§ RECORD SET
╔══
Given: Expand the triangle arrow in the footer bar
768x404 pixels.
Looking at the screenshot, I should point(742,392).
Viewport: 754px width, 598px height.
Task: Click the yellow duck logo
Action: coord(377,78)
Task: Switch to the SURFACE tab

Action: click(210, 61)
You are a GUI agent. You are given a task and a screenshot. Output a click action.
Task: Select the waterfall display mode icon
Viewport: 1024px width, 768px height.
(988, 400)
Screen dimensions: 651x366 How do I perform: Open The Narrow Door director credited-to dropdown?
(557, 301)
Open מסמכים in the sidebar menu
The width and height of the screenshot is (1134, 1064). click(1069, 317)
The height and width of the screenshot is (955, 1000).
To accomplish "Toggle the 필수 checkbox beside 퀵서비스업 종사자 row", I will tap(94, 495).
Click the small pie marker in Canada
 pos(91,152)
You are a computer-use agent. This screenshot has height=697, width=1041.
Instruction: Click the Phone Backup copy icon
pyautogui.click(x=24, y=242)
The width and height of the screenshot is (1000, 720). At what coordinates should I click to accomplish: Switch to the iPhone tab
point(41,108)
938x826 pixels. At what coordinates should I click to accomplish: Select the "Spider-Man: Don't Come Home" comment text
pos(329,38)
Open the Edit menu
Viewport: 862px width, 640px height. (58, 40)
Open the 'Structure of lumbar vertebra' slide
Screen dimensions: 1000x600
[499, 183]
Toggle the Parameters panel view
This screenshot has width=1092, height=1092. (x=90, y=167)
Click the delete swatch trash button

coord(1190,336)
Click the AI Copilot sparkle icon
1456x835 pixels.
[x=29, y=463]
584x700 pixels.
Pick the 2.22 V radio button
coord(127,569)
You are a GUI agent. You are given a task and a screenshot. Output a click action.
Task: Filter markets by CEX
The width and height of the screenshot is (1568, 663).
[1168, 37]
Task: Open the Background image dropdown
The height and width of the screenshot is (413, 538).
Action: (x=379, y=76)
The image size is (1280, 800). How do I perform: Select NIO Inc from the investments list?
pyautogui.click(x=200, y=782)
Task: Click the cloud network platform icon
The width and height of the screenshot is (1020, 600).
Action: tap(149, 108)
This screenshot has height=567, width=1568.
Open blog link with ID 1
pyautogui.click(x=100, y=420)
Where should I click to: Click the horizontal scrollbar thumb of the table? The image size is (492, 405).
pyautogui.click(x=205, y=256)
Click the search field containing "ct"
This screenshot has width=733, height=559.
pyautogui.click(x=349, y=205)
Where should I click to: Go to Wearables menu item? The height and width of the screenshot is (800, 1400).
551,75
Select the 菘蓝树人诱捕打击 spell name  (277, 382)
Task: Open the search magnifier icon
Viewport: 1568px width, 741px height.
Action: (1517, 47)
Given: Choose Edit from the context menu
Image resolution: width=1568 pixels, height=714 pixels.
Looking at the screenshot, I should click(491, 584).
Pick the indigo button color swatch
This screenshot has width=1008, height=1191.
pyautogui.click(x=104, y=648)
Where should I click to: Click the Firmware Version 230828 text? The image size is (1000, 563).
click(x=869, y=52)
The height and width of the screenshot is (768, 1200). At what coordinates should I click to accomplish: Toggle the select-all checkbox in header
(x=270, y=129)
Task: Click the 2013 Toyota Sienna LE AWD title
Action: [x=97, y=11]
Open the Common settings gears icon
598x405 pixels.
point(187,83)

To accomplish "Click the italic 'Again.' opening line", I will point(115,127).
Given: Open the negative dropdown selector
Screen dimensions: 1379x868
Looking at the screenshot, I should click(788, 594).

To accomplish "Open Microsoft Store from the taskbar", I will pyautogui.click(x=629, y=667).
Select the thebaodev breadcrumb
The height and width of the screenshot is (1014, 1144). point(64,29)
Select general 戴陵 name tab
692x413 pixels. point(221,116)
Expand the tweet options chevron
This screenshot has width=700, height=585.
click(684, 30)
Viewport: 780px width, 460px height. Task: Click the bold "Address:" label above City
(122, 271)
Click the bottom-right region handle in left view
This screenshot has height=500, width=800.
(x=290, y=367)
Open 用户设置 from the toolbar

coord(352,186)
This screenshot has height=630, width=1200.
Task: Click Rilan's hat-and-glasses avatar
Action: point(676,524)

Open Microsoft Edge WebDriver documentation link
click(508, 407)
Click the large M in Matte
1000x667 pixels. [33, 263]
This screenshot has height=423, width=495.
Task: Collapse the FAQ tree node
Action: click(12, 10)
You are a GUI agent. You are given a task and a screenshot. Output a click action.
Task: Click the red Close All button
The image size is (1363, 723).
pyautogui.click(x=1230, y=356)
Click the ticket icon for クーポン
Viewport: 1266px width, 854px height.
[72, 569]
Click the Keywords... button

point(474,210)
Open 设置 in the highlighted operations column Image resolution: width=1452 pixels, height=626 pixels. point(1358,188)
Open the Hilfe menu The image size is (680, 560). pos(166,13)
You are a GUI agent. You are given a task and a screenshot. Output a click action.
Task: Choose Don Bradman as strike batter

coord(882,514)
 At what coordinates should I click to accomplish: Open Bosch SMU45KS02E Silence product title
╚══
§ WORK ORDER
Each line in which the string "will" is found must be copied from the data.

§ EXERCISE SOLUTION
To accomplish "Toggle the 필수 checkbox beside 퀵서비스업 종사자 row", I will tap(94, 495).
To accomplish "Click the italic 'Again.' opening line", I will point(115,127).
To accomplish "Open Microsoft Store from the taskbar", I will pyautogui.click(x=629, y=667).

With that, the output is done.